Rebatet-2.jpgEn tout cas, Rebatet n'aime pas Corneille, dont il s'étonne même qu'il ait pu, à son époque, passer pour novateur, la France de la première moitié du XVIIe siècle montrant à l'évidence que nous étions encore à «l'Âge de pierre !» (p. 271) alors que Rabelais, lui, a fécondé toute une descendance d'illustres écrivains, dont Balzac, Flaubert, Léon Daudet (ce qui est une remarque tout à fait juste), Léon Bloy, Marcel Aymé ou encore Céline, Paraz et, bien sûr, Rebatet lui-même (p. 272). Si la littérature «est une chose sérieuse» et si elle n'est donc pas «une amusette pour normaliens» (p. 272), il s'agit d'aimer ceux qui ont un style, Racine par exemple, que Rebatet aime comme il aimerait «une certaine musique aux modulations presque imperceptibles» (p. 274), Pascal encore, tout ce qu'il a écrit sur «la condition de l'homme dans Les Pensées rest[ant] sensationnel de langue et de fond» (p. 277), Laclos bien sûr, dont Les Liaisons dangereuses à la «prose parfaite qui devient un instrument d'analyse psychologique» «domine incontestablement le XVIIIe siècle (pp. 280-1) ou encore Rivarol, que Cousteau tient «pour un des plus grands écrivains français», et qui est «contre toutes les sottises révolutionnaires», bien qu'il reste «aussi contre les impostures de l'«Infâme»» (p. 281), refusant «à la fois les «ténèbres» de l’Église et les «lumières» de l'Encyclopédie» (p. 282). De l'un de ses disciples, Stendhal, Cousteau et Rebatet disent le plus grand bien puisqu'il est même qualifié de «copain» et de «précurseur» (p. 287), lequel suffit encore à racheter le XIXe siècle à leurs yeux, tout entier salopé par Hugo, dont «les idées politiques» sont franchement saugrenues et dont «l'art tout court est atroce» (p. 285)barbouillé aussi par Chateaubriand, exception faite toutefois de ses Mémoires d'outre-tombe (cf. p. 283). C'est enfin dans l'avant-dernier dialogue, intitulé Le fléau de Dieu, que Lucien Rebatet exalte le génie «sauvage» de Dostoïevski qui a assimilé «les notions les plus audacieuses et les plus dévergondées des plus vieux pays», un peu comme si un «barbare transplanté [attrapait] toutes les véroles des civilisés» (p. 307). Encore un de ces «hérétiques», donc, que Lucien Rebatet assure goûter puisque les seuls auteurs qu'il lui plaît de fréquenter «sont ceux qui s'insurgent contre les valeurs officielles» (Dialogue n°20, Amour sacré de la patrie, p. 332), qu'elles soient françaises ou (hélas presque devenues) internationalement démocratiques.

Notes
(1) Lucien Rebatet et Pierre-Antoine Cousteau, Dialogues de«vaincus» (Omnia Veritas Ltd, 2018).
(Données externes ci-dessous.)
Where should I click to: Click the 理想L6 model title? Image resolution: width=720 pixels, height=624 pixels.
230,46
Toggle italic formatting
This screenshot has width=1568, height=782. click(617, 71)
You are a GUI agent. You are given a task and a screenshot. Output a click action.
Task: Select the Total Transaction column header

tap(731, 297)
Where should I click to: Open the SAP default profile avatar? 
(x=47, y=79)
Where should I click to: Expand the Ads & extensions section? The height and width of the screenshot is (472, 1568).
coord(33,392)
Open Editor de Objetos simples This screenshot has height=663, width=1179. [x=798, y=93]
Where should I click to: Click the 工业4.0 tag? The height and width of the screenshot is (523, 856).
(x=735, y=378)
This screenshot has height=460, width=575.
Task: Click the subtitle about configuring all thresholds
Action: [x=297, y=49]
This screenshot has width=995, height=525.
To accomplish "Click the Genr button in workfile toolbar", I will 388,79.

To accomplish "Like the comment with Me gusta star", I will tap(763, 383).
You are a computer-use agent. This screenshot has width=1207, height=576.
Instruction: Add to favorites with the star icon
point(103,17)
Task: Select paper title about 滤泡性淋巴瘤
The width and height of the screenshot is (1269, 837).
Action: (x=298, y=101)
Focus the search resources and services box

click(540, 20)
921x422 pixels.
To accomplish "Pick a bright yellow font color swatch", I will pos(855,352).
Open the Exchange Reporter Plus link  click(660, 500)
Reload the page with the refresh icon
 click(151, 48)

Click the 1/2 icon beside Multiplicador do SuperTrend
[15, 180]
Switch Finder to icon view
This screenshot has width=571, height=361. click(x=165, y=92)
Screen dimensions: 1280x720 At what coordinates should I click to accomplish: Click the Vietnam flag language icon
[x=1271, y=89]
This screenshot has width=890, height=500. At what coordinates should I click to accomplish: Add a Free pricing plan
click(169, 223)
(2) Il faut voir nos deux collaborateurs établir une claire distinction entre la délation et la dénonciation, dans le dialogue n°14 intitulé L'escarpolette, mais aussi, pour Cousteau du moins, avancer quelque début de remords lorsqu'il affirme que, «matériellement» puisqu'ils n'ont découvert aucun complot, ils n'ont pas de sang sur les mains alors que, «moralement», ils en ont beaucoup, «mais c'est une autre affaire» (p. 230) sur laquelle, hélas, ni l'un ni l'autre ne s'étendent.
(3) Lequel Maurras, comme toujours depuis Les Décombres fait l'objet des pires critiques voire insultes de la part de l'auteur qui le qualifie de «monstre de mauvaise foi» ou de «roi des sophistes», même s'il lui reconnaît sans problème le courage de sa position intellectuelle, tenue contre vents et marées en 1939, et aussi «la pertinence de son mépris pour le mythe égalitaire» (cf. le Dialogue n°18 intitulé, par contrepieds railleur bien sûr, Le passé de l'intelligence, pp. 289-302).
(4) Il ne les retiendra pas davantage dans le Dialogue n°10, significativement intitulé L'obscurantisme.
(5) Rebatet écrit ainsi, ce qui est après tout normal, que «les œuvres durables mettent longtemps à faire leur trou, en général», alors que Cousteau, lui, pense clairement que «l'ascension continue sous nos yeux, grâce à Proust, à Valéry, à Montherlant, à Gide, à Marcel Aymé, à Anouilh, à Colette, à Jules Romains, à quelques autres» (Dialogue n°17, Littérature, p. 288).